Abstract

Science and technology studies concerned with the study of lay influence on the sciences usually analyze either the political or the normative epistemological consequences of lay interference. Here I frame the relation between patients, knowledge, and the sciences by opening up the question: How can we articulate the knowledge that patients develop and use in their daily lives (patient knowledge) and make it transferable and useful to others, or, `turn it into science’? Elsewhere, patient knowledge is analyzed either as essentially different from or similar to medical knowledge. The category of experiential knowledge is vague and is used to encompass many types of experience, whereas the knowledge of the `expert patient’ may be assumed to have the shape of up-to-date medical information. This paper shows through a case study of people with severe lung disease that patient knowledge can be understood as a form of practical knowledge that patients use to translate medical and technical knowledge into something useful to their daily life with disease. Patients coordinate this with homegrown know-how and advice from fellow patients, weighing different values - of which `taking good care of one’s body’ is but one - that may conflict in a specific situation. These practices result in sets of techniques that may be made useful to others. The paper argues for two alternatives to state-of-the-art medical research to turn patient knowledge into science: ethnographies of knowledge practices (how patients know) and the collection and making accessible of techniques (what patients know).

GIVEN INFORMATION ->
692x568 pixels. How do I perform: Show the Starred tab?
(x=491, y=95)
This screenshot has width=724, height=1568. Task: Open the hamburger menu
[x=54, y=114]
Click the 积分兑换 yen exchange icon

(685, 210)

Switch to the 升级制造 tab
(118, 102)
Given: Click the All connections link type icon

YOUR OBJECTIVE ->
Answer these from the abstract on patient knowledge:
1. Which group of people was the case study about?
2. Besides medical and technical knowledge, what do patients coordinate in their daily lives?
3. What two alternatives to state-of-the-art medical research does the paper argue for?

SOLUTION TO THIS TASK ->
1. People with severe lung disease.
2. Homegrown know-how and advice from fellow patients.
3. Ethnographies of knowledge practices (how patients know), and the collection and making accessible of techniques (what patients know).